Faurot Family Fashion
Faurot daughters donate family clothing to Mizzou.
Don Faurot’s daughters — Jane Hazell, BJ ’55; Aileen Edwards, BS HE ’58; and Julie Crum, BA ’62 — weren’t immediately sure what to do with the perfectly preserved antique clothing they inherited from their mother, Mary Davidson Faurot. The silk walking dress, jacket, muff and shawl once belonged to Mary Helm, the sisters’ maternal great‐great‐grandmother, who wore it Sept. 1, 1842, the day she wed Judge John B. Helm.
Considering the combined Missouri history on both family tree limbs, donating the clothes to Mizzou was an easy choice. The items now belong to the Department of Textile and Apparel Management in the College of Human Environmental Sciences. They are displayed on Jesse Hall’s second floor through April 24.

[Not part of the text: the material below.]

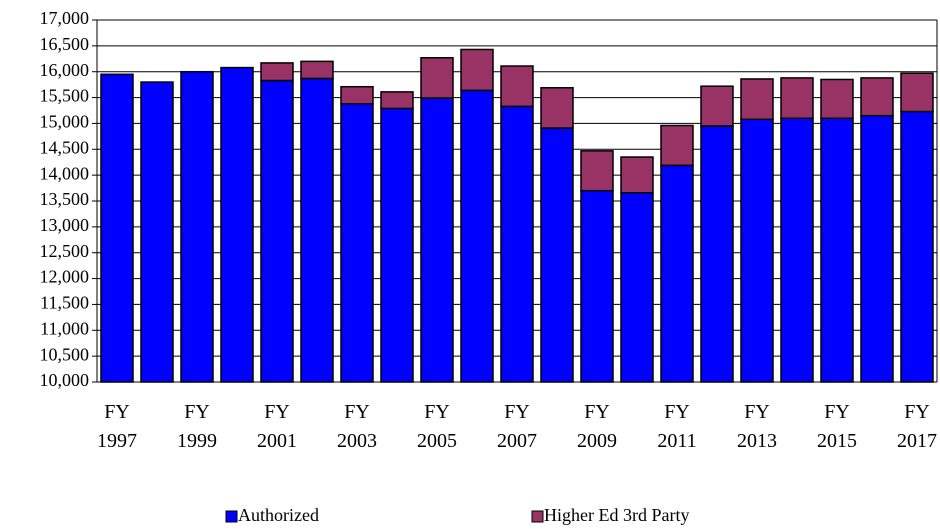 Image resolution: width=940 pixels, height=529 pixels. Describe the element at coordinates (65, 122) in the screenshot. I see `y-tick-label: 15,000` at that location.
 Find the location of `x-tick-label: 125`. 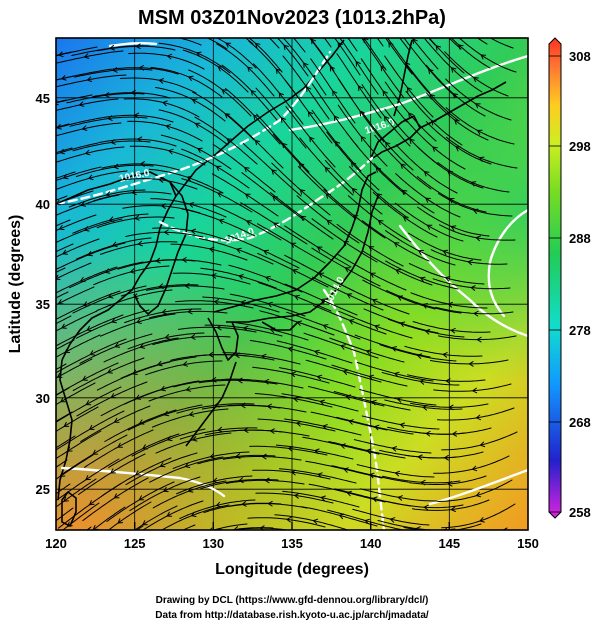

x-tick-label: 125 is located at coordinates (135, 544).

“It’s really more of a wedding suit than a wedding dress,” says Hazell of the brown and gold ensemble. “It was the second marriage for both widow and widower.”
Helm owned a general store in Elizabethtown, Ky., before he moved the family to Hannibal, Mo., and made a name constructing most of the city’s downtown buildings. Family legend has it that a young Abraham Lincoln visited the general store where Helm would occasionally give the future president candy.
The Faurot girls spent their childhood completely enmeshed in Mizzou culture. Hazell recalls running around the track with friends while her legendary father coached the football Tigers on the field that would one day bear his name. She also remembers eavesdropping in the dining room corner during coaches meetings at the Faurot home on Virginia Avenue.
But the history on their mother’s side is equally compelling. The Faurot family and the State Historical Society of Missouri both have copies of the Helm’s prenuptial agreement, a rarity in the 19th century.
“[Mary Helm] owned property, but even though it was a prenuptial agreement, Judge Helm was to manage her property,” Crum says. “Women didn’t have many rights back then.”
The Victorian era clothes offer a perspective of the times in more ways than one.
“She was an itty‐bitty gal,” says Edwards, laughing. “Of course, people were a lot smaller back then.”